Christian Dior: Bir moda efsanesi...
Moda denilince akla gelen ilk isimlerden biri elbette Christian Dior... Yarattığı tasarımlarla Paris'i yeniden modanın başkenti haline getiren ve özellikle savaş sonrasındaki çalışmalarıyla efsane haline gelen Christian Dior'un hayatına gelin Molatik olalım...
Mimar olmayı hayal ediyordu...
Christian Dior, Fransa'nın kuzeyinde, Normandiya bölgesinde bulunan Granville adlı bir sahil kasabasında doğdu. Ailesi, gübre üretimi yapan sanayici, oldukça varlıklı bir aileydi. İlk ve orta eğitimini tamamladıktan sonra diplomatik hizmetlere eleman yetiştiren bir okulda ‘siyasi bilimler’ eğitimi aldı. Fakat kendisi mimar olmayı hayal ediyordu.
Üniversite eğitiminin ardından babasının verdiği sermaye ile Paris'te bir sanat galerisi açtı. 1931 yılında dünyada patlak veren ekonomik kriz neticesinde babasının şirketi ve fabrikası iflas edince, Christian Dior da galerisini kapatmak zorunda kaldı. Bu dönemde, ilk önce Le Figaro dergisine şapka modelleri çizerek ve daha sonraları Paris'in moda evlerine eskizler çizerek geçimini sağladı.
Kendi moda evini kurdu
1930'lardan 1940'lı yıllara kadar moda tasarımcısı Robert Piguet ile çalıştı. II. Dünya Savaşı sırasında askerlik hizmetini tamamladı ve ardından 1941'de Paris'i terk ederek güney Fransa'da meyvecilik yaptı. Ne var ki, savaşın bitimini beklemeden yeniden Paris'e döndü. 1942'de terhisinin ardından Lucien Lelong moda evinde çalışmaya başladı. Burada Pierre Balmain ile birlikte çalıştılar. II. Dünya Savaşı sırasında Nazi subaylarının ve Fransız işbirlikçilerinin hanımlarını giydiriyordu. 1946'da o dönem Fransa'nın en önemli tüccar ve sanayicilerinden biri olan tekstilci Marcel Boussac'ın maddi desteğiyle kendi moda evini kurdu.
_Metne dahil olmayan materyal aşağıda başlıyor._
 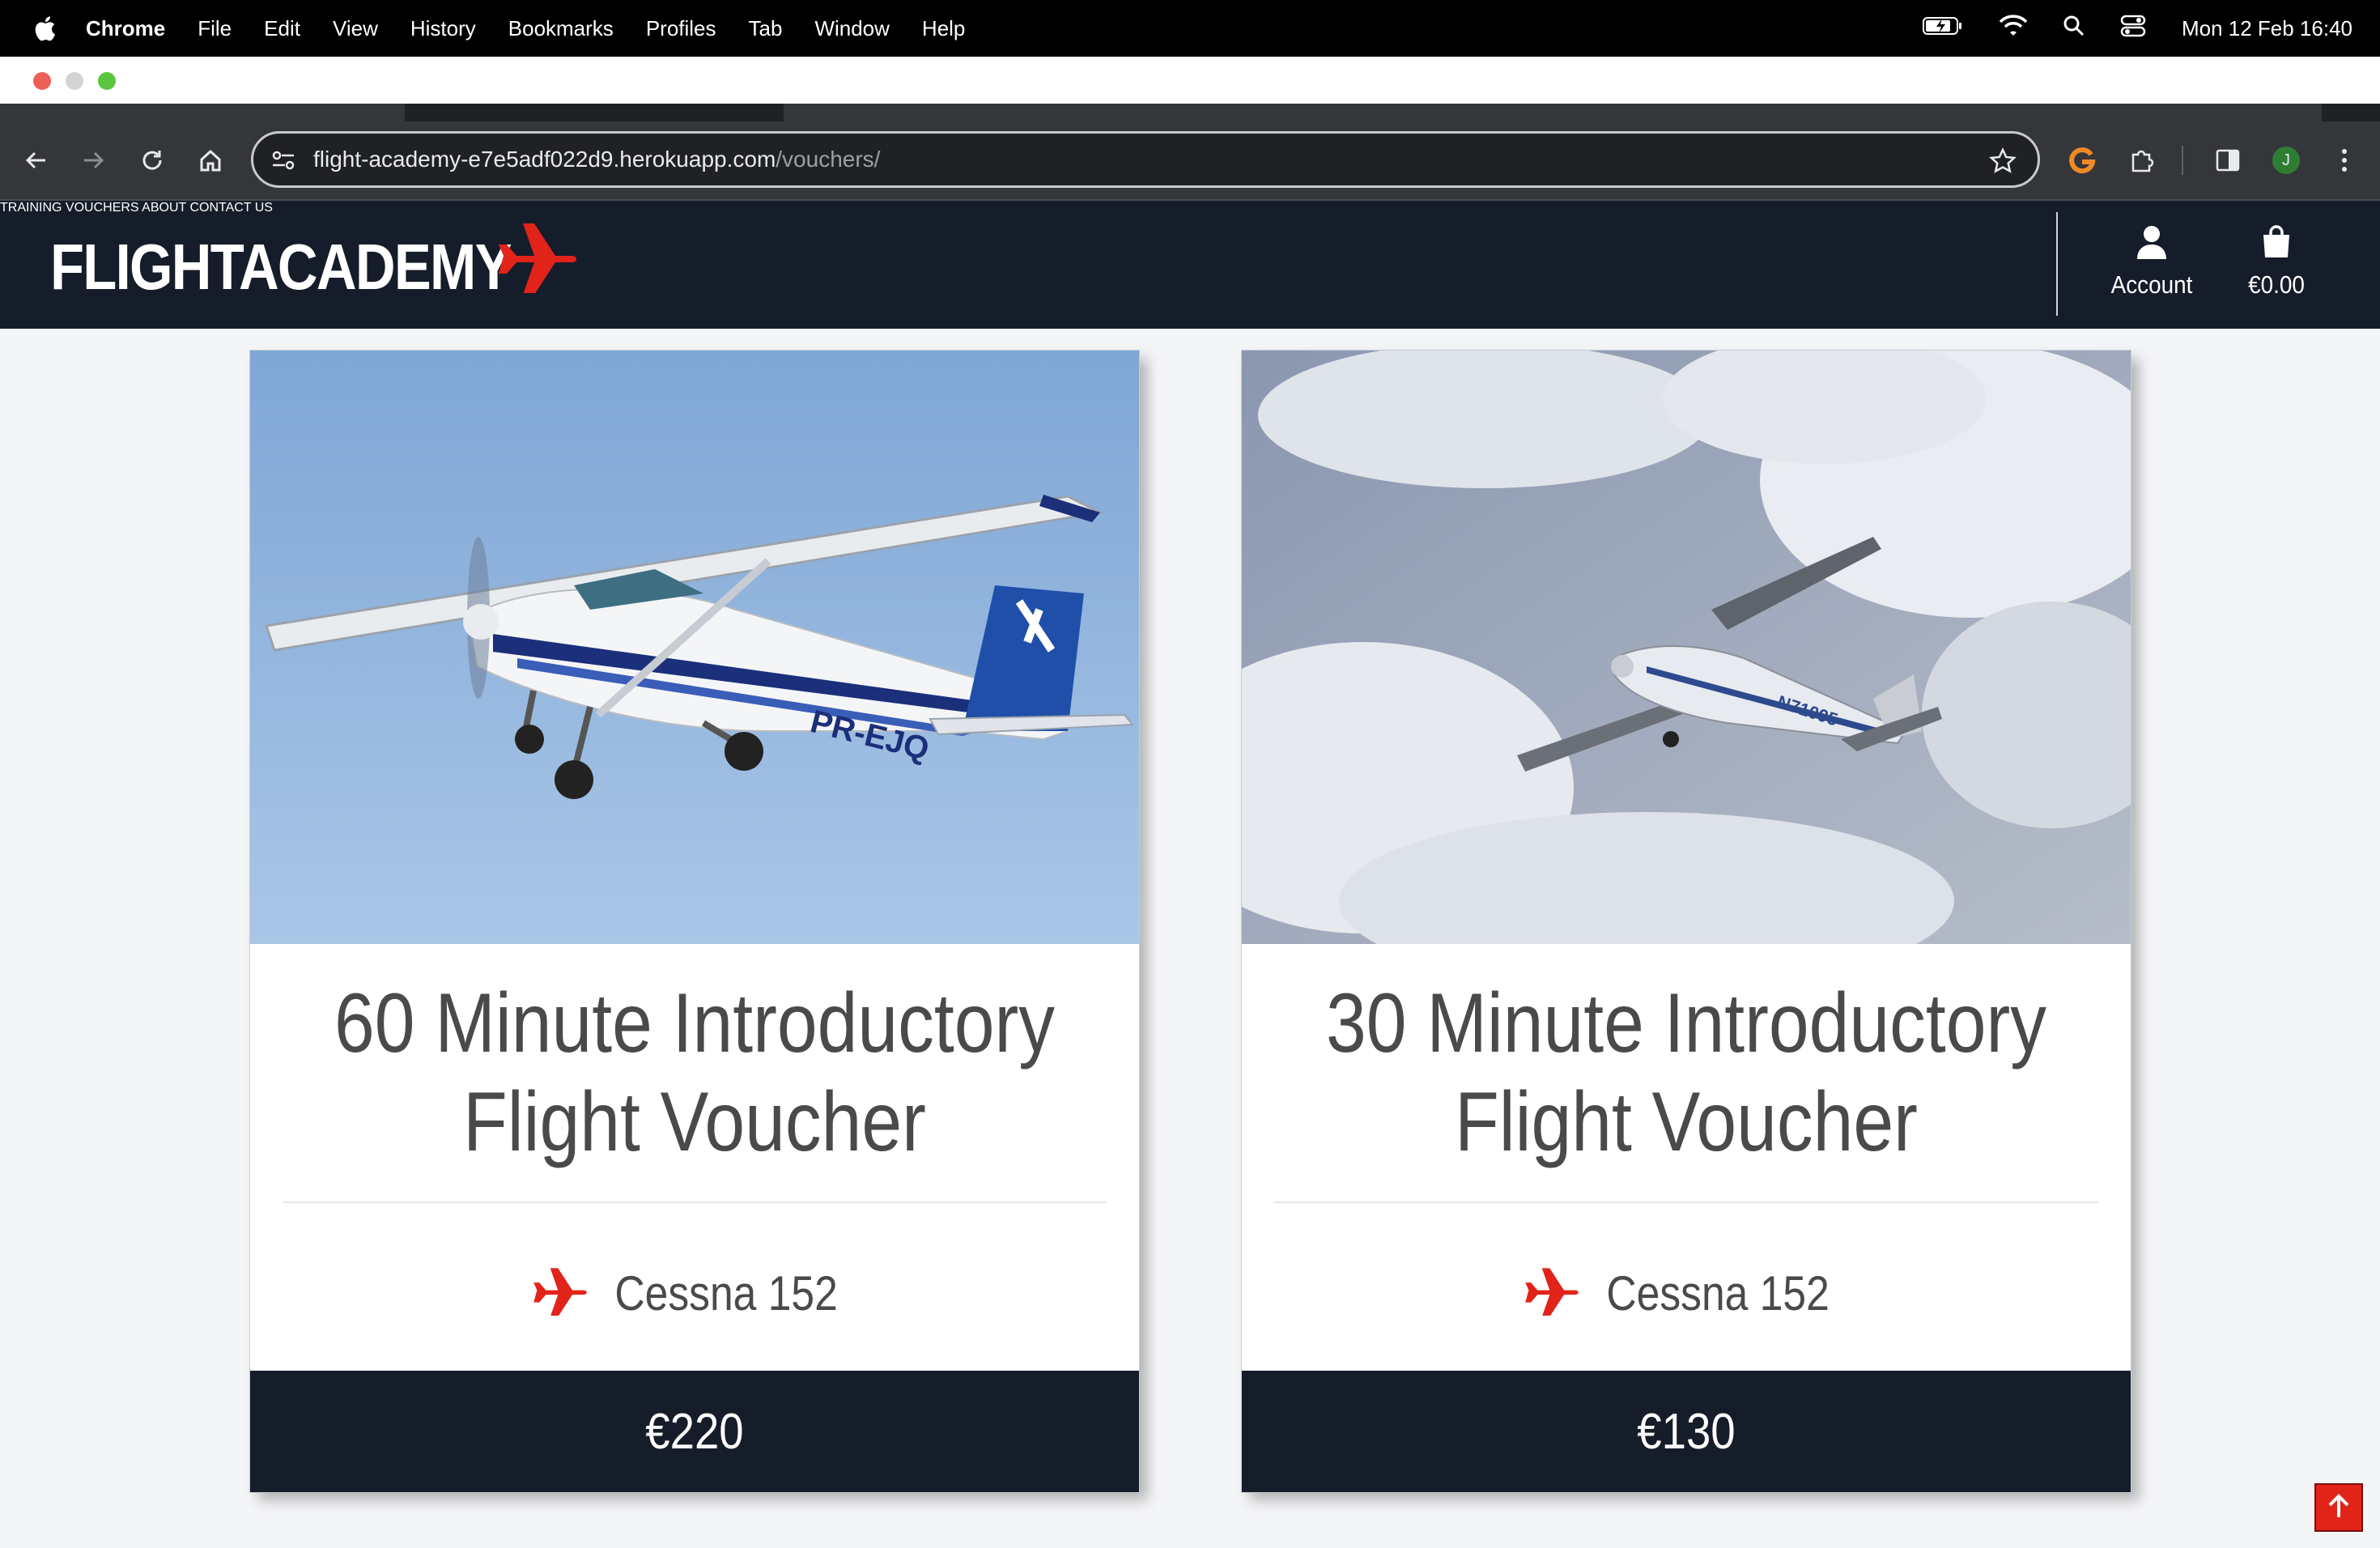 What do you see at coordinates (1190, 80) in the screenshot?
I see `window-titlebar` at bounding box center [1190, 80].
Paris'i yeniden modanın merkezi yaptı
Kariyerinin başlarında, Christian Dior tasarımları bacaklarını örttüğü için kadınlardan tepki aldı. Çünkü o dönemde bu boy ve ölçüler, kumaş yetersizliğine bağlı olarak ortaya çıkmış ve alışılmış değerlere uymuyordu. Paris'teki bir moda çekimi sırasında Dior'un tasarladığı kıyâfetler, aşırı kumaş sarfedildiği gerekçesi ile tepkiyle karşılandı. “Yeni Görünüm” kadın modasında devrim niteliğinde bir çığır açtı ve II. Dünya Savaşı sonrasında Paris’i yeniden modanın merkezi yaptı.
Christian Dior, 23 Ekim 1957'de İtalya'nın Montecatini Terme kentinde tatil sırasında geçirdiği kalp krizi sonucunda hayatını kaybetti. Kalp krizi geçirmesine neden olan birçok şey tartışılsa da kendi alanına yönelik dünyaya sağladığı katkılar kuşkusuz Dior’u çok farklı bir yerde konumlandırdı. Öyle ki günümüzde dahi ‘Dior’ ismi, önemli bir marka değeri olarak önümüzde duruyor.